JOURNAL ENTRY AND OPINION {¶ 1} Defendant-appellant, Daniel Montgomery ("Montgomery"), appeals his agreed sentence. Finding no merit to the appeal, we affirm.
{¶ 2} In early 2003, Montgomery was charged with aggravated murder, with notice of felony murder and firearm specifications, murder with firearm specifications, and two counts of aggravated arson, also with firearm specifications, related to the shooting death of Father William Gulas. In October 2003, Montgomery pled guilty in an amended indictment to one count of murder with a three-year firearm specification and one count of aggravated arson with a three-year firearm specification. Montgomery and the plaintiff-appellee, State of Ohio ("State"), agreed to a sentence of twenty-four years to life in prison. On the same day, the court accepted the recommended sentence and sentenced Montgomery to three years on the firearm specifications, to run prior to and consecutive to fifteen years to life on murder, which was to run consecutive to six years for aggravated arson, for a total sentence of twenty-four years to life in prison.
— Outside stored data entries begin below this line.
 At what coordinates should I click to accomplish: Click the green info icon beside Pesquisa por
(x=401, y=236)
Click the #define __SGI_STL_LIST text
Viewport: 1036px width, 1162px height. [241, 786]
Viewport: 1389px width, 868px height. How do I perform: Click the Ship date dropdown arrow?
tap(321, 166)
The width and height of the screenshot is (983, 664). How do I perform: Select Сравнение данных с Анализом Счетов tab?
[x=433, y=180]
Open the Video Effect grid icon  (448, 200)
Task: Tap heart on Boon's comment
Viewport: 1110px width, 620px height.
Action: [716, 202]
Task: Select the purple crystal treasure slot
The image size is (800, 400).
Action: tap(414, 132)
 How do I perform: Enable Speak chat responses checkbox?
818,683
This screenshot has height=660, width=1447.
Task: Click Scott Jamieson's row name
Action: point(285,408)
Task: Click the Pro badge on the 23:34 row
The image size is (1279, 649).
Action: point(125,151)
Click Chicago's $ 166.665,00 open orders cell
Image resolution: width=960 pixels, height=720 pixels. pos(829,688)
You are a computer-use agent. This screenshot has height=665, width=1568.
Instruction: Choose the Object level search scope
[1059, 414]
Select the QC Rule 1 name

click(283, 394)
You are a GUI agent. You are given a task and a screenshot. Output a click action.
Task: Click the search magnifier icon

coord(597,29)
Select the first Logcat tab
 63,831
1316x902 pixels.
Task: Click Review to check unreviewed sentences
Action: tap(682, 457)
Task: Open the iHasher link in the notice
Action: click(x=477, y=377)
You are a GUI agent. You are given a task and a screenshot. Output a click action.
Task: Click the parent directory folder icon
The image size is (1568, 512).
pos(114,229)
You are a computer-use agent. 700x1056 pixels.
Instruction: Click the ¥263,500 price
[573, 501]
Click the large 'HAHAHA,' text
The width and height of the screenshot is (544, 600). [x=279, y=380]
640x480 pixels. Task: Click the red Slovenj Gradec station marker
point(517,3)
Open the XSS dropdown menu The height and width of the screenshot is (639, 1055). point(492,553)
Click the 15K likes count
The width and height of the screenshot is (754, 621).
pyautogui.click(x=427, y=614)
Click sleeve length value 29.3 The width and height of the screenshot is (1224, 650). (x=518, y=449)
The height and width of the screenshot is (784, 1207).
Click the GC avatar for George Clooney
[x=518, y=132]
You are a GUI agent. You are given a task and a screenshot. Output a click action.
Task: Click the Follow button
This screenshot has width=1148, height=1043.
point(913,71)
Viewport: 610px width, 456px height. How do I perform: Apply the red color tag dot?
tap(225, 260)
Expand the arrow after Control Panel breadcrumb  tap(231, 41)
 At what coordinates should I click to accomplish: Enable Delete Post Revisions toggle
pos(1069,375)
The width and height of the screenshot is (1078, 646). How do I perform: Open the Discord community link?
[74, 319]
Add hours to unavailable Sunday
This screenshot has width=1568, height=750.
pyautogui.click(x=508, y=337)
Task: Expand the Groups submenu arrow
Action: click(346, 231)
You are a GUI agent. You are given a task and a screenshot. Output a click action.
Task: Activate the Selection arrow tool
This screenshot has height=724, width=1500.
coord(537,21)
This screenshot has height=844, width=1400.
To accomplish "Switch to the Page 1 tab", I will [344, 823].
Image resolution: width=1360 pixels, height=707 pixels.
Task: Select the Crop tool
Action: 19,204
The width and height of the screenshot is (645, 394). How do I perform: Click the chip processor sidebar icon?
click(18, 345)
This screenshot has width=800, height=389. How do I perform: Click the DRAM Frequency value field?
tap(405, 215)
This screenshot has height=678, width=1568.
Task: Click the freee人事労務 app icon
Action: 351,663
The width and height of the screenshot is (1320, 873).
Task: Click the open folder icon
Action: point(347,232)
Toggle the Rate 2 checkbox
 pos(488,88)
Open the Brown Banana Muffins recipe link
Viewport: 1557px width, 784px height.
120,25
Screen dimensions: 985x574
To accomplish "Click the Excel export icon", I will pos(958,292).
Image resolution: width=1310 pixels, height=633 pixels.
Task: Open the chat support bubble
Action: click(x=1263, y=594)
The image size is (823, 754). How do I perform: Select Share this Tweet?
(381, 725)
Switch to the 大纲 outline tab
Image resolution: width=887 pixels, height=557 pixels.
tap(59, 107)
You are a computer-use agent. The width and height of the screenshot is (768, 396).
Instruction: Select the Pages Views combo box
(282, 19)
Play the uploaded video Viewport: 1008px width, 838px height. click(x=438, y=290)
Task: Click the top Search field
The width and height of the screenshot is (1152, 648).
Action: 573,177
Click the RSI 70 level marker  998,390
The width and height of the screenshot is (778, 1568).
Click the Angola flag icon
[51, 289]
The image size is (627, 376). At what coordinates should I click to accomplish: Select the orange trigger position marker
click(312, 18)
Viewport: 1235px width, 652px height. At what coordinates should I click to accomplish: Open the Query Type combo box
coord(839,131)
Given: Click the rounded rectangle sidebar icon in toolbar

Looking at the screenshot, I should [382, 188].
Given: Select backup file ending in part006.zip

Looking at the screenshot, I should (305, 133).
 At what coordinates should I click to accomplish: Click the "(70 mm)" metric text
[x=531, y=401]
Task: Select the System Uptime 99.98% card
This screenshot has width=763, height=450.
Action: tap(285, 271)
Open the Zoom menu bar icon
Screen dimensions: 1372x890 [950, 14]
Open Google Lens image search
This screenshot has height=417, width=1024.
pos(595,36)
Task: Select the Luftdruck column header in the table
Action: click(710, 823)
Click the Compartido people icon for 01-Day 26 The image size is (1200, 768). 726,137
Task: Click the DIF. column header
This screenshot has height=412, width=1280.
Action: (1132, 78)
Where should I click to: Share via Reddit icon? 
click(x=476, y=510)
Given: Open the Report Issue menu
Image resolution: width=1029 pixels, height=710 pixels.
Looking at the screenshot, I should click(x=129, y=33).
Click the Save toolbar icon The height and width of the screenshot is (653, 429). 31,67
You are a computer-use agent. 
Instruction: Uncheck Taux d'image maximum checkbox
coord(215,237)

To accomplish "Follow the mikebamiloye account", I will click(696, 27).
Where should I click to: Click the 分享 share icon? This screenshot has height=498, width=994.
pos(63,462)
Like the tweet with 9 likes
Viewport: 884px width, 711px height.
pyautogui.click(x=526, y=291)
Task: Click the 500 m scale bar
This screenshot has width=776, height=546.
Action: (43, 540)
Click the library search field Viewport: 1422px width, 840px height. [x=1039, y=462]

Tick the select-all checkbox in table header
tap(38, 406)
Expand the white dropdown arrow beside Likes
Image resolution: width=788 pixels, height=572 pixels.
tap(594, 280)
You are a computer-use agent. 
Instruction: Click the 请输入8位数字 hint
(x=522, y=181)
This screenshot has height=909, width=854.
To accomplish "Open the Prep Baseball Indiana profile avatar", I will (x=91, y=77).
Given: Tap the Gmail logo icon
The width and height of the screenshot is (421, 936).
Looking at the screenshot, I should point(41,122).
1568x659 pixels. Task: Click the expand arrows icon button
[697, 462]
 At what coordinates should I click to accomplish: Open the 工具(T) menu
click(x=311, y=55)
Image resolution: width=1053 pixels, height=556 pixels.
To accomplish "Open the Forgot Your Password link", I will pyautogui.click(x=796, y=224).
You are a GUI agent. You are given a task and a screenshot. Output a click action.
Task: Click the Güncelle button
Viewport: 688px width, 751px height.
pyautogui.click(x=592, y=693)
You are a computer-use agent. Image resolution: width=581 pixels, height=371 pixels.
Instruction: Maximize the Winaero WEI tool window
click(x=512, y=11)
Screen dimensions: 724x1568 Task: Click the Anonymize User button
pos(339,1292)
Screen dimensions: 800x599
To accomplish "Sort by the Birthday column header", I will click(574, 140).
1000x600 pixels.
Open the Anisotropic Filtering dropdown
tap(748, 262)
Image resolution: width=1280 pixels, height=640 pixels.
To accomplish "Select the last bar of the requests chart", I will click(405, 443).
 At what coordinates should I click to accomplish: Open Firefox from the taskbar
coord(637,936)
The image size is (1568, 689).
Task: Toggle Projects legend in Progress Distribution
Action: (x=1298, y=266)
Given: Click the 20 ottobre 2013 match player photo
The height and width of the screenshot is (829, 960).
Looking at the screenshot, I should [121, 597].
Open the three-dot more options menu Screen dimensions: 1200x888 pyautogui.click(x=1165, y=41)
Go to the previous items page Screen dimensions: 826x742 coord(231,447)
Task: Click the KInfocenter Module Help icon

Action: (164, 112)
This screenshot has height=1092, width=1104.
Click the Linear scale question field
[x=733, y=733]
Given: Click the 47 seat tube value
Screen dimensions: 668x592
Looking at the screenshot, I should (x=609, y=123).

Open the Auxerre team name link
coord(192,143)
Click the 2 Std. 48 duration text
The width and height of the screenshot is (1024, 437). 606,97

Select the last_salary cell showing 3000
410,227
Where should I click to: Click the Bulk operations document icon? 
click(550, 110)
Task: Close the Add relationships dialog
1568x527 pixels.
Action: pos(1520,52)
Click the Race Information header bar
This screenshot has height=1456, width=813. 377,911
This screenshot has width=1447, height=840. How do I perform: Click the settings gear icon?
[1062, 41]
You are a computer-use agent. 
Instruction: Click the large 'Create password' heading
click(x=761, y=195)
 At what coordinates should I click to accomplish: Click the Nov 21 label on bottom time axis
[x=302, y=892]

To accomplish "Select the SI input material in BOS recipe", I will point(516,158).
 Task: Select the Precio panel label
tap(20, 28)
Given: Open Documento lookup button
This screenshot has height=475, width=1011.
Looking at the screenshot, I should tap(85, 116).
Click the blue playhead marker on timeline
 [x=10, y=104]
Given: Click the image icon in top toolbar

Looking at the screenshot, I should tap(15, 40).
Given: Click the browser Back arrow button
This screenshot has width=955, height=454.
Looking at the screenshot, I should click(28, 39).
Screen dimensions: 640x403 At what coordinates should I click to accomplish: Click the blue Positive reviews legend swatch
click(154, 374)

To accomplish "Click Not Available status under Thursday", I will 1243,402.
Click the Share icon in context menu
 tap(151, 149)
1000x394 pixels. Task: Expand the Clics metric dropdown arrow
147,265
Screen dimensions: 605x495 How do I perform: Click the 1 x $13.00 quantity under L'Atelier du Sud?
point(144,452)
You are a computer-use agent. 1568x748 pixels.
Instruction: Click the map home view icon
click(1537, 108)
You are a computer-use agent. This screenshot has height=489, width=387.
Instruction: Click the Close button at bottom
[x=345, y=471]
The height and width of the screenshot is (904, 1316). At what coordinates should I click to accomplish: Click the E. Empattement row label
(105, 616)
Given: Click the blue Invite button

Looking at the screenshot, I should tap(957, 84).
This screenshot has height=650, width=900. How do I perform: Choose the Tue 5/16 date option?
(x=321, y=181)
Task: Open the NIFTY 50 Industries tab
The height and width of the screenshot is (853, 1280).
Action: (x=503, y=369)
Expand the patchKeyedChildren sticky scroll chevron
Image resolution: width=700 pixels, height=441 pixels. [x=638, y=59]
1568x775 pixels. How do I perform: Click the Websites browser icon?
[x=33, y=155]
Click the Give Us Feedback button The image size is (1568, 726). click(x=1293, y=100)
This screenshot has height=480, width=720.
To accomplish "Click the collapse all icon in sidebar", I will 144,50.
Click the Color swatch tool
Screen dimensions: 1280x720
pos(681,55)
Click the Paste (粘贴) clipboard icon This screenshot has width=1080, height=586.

{¶ 3} Montgomery filed a delayed appeal in December 2003. Montgomery's appellate counsel then filed a motion for voluntary dismissal pursuant to Anders v. California (1967), 386 U.S. 738, 87 S. Ct. 1396,18 L. Ed. 2d 493, and App.R. 28, which this court granted and subsequently dismissed the appeal in 2004.
{¶ 4} In November 2006, Montgomery filed an application to reopen his appeal, which we treated as a motion to reconsider and granted, thereby reinstating *Page 4 his original appeal in 2007.
{¶ 5} In his appeal, Montgomery raises three assignments of error for our review. His first assignment of error states:
"The trial court erred when it sentenced appellant to a more than the minimum prison term, pursuant to R.C. 2929.14(B), based upon finding[s] of fact not presented to a jury or admitted during his plea and sentencing hearing in violation of appellant's state and federal due process and trial by jury rights."
His second assignment of error provides:
"The trial court erred by imposing consecutive prison terms upon appellant, pursuant to R.C. 2929.14(E) and R.C. 2929.14(A), after making judicial findings of fact not presented to a jury or admitted during appellant's plea or sentencing hearing, thus violating appellant's due process and trial by jury rights of the Ohio and United States Constitutions."
{¶ 6} In both of these assignments of error, Montgomery is arguing that the trial court erred in imposing sentences pursuant to sentencing statutes that were deemed unconstitutional in State v.Foster, 109 Ohio St.3d 1, 2006-Ohio-856,845 N.E.2d 470. We disagree. We find that because the sentence was agreed to by the parties as part of a plea bargain, Montgomery's sentence is not subject to appellate review. State v. Ranta, Cuyahoga App. No. 84976, 2005-Ohio-3692.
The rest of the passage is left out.